** Information given follows **

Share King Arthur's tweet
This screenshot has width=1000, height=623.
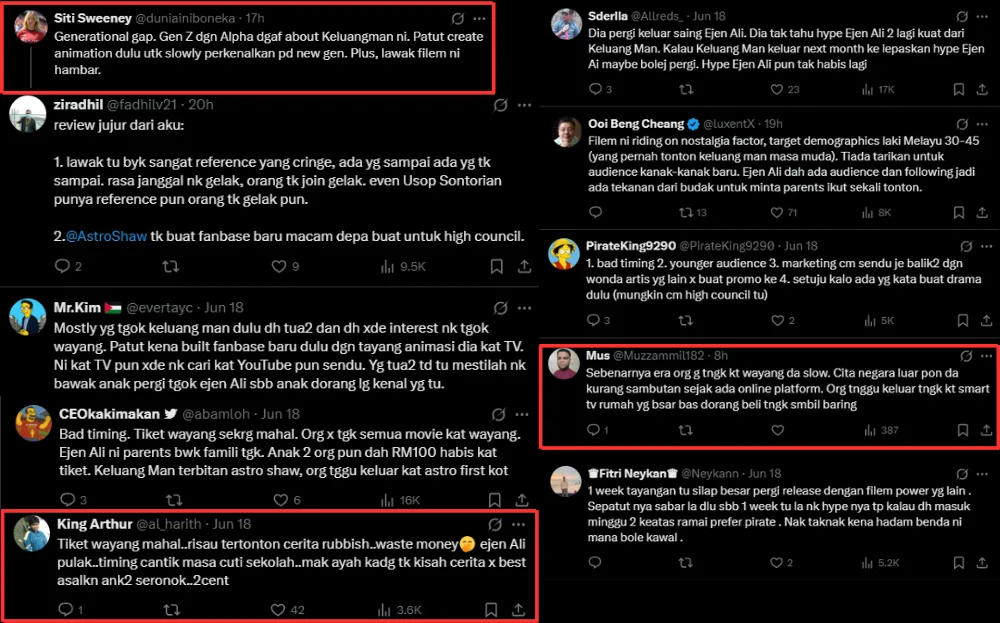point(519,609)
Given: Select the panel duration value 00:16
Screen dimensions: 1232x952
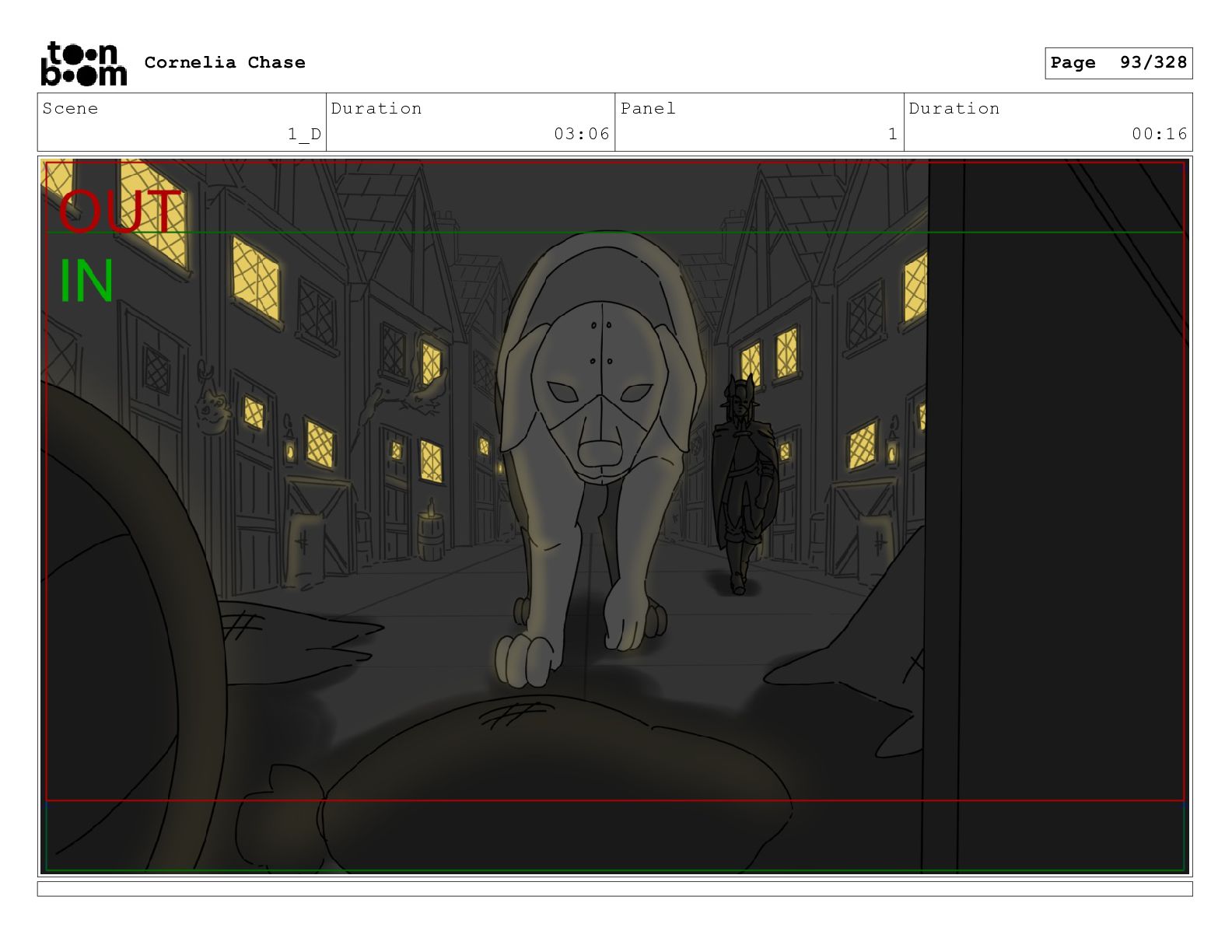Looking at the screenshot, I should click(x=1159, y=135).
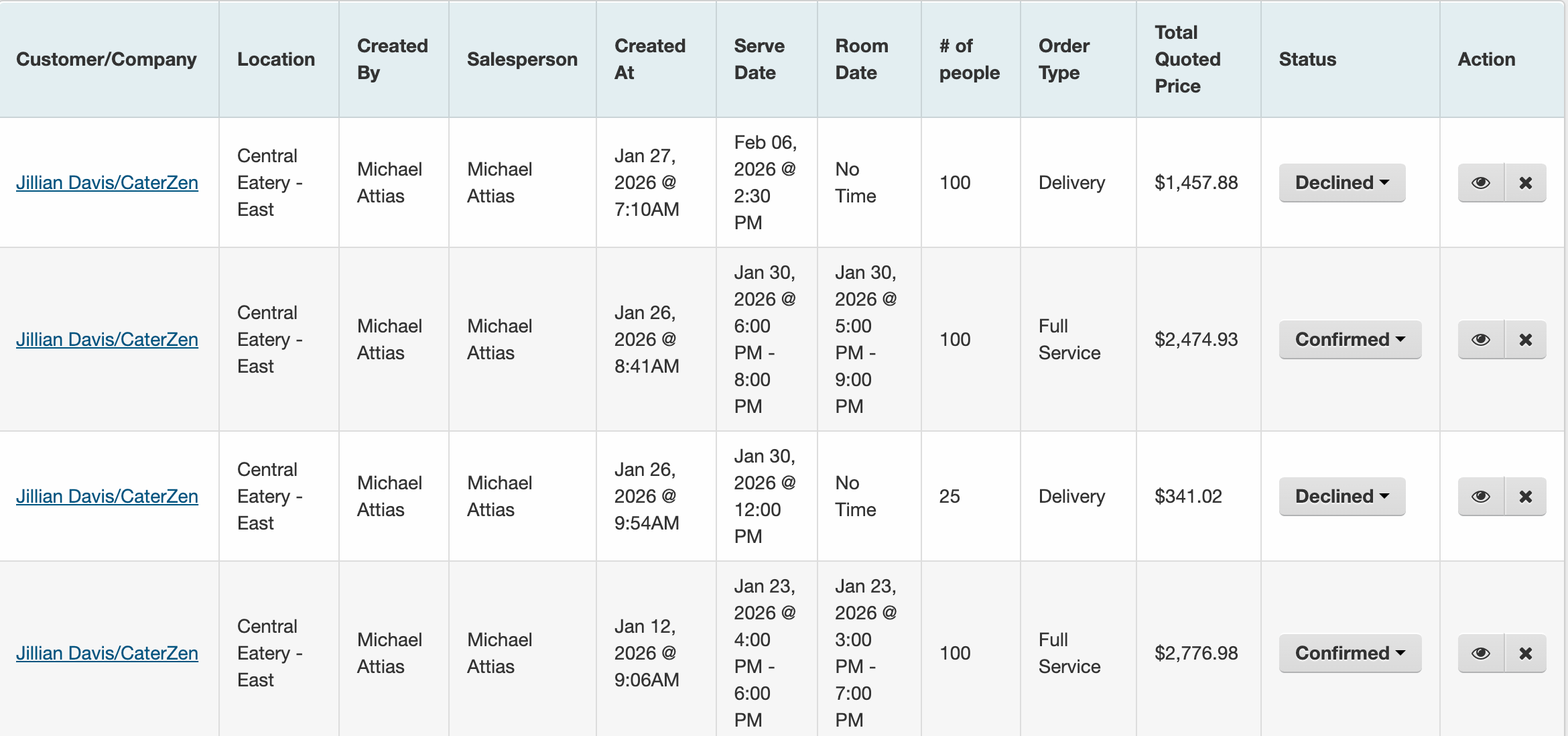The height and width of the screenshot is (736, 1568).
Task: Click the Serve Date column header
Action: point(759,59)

** End of Information given **

▶ _Exercise aim_: Reproduce each entry precisely, dropping only the pictures.

▶ _Finished task_:
Share King Arthur's tweet
This screenshot has width=1000, height=623.
point(519,609)
Given: Select the panel duration value 00:16
Screen dimensions: 1232x952
Looking at the screenshot, I should click(x=1159, y=135).
The height and width of the screenshot is (736, 1568).
Task: Click the Serve Date column header
Action: point(759,59)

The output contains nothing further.